- **Goal**
Render the entries as a JSON list of strings, one per line with blank lines omitted, covering only the lines from the start of the entries through the line that contains "click(x=49, y=157)". Leave the pictures out.

(Page and screen pointing data)
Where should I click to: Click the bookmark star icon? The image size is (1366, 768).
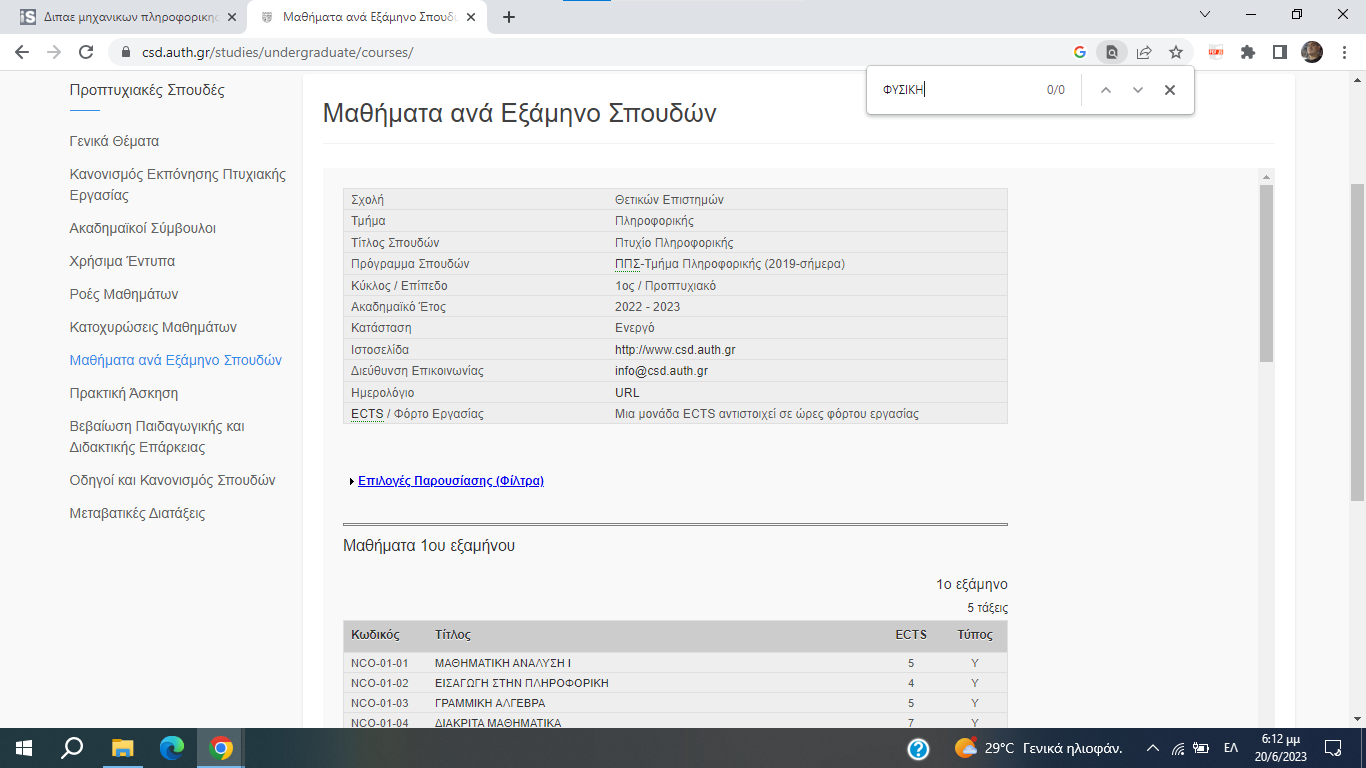click(x=1176, y=53)
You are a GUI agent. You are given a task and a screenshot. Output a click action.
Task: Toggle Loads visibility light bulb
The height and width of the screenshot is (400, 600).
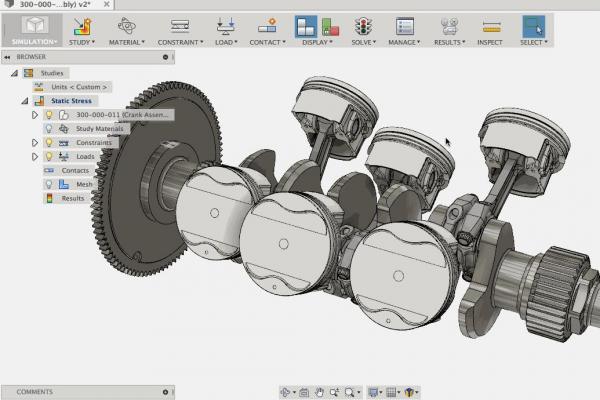click(x=49, y=157)
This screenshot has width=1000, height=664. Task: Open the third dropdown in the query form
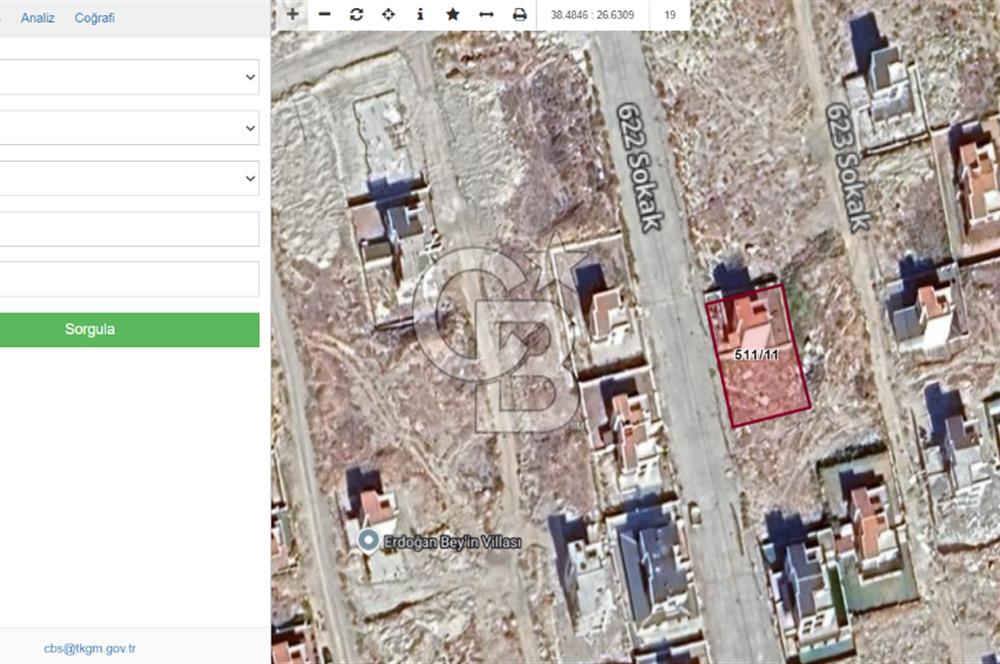[x=128, y=178]
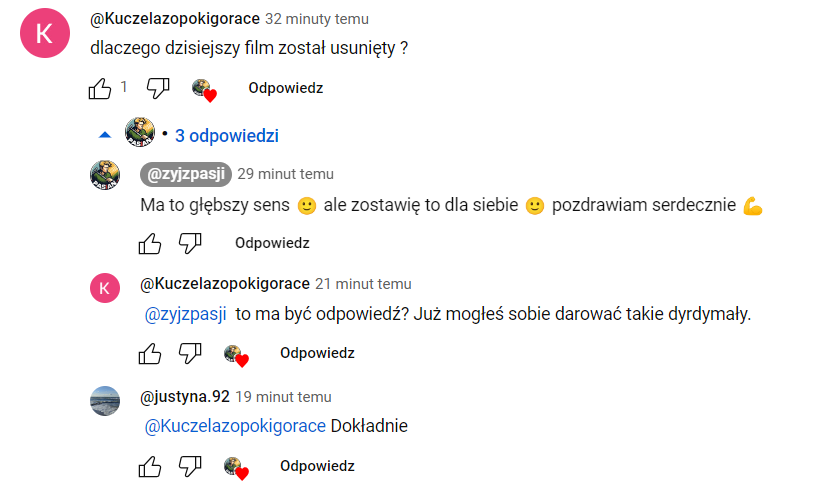This screenshot has height=501, width=817.
Task: Click Odpowiedz under the top comment
Action: [x=286, y=88]
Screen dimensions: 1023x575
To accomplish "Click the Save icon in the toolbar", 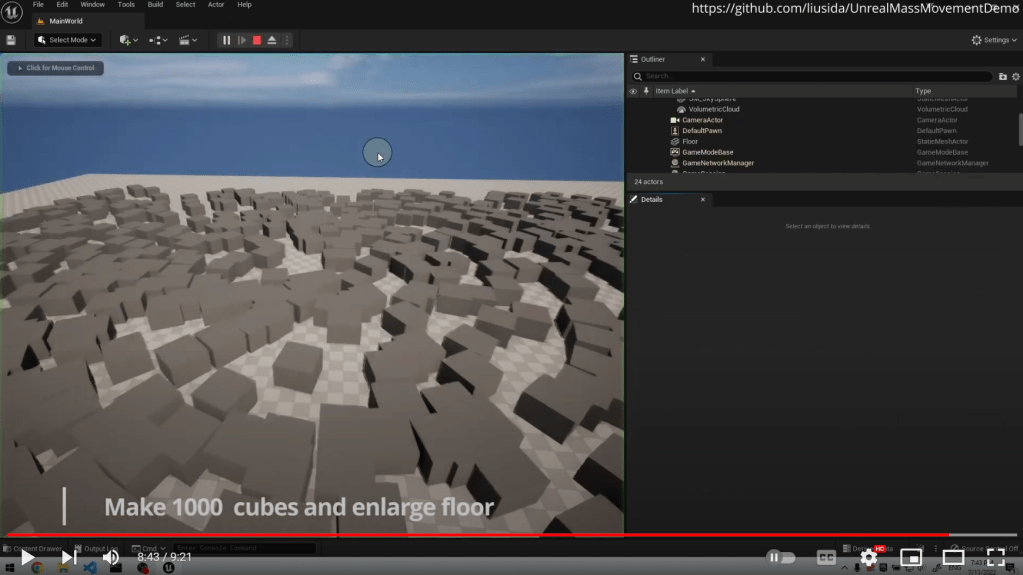I will pos(11,40).
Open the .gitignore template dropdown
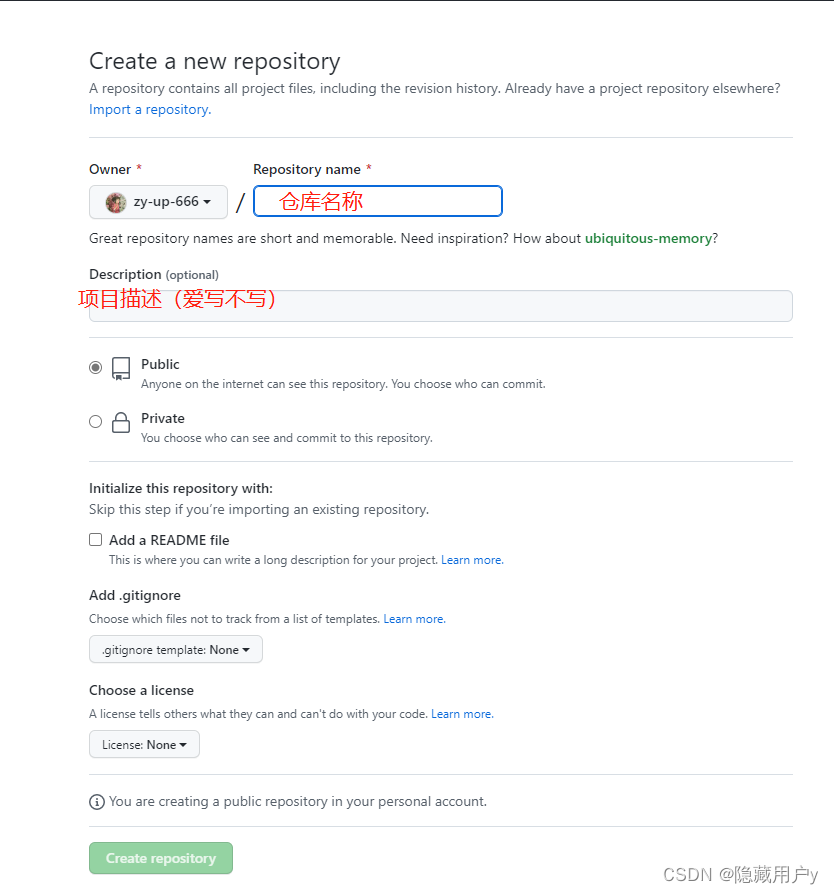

- **Solved exercise**
[
  "Where should I click to: Click the bookmark star icon? The image size is (1366, 768).",
  "click(x=1176, y=53)",
  "You are a GUI agent. You are given a task and a screenshot. Output a click action.",
  "Task: Toggle Loads visibility light bulb",
  "The height and width of the screenshot is (400, 600).",
  "click(x=49, y=157)"
]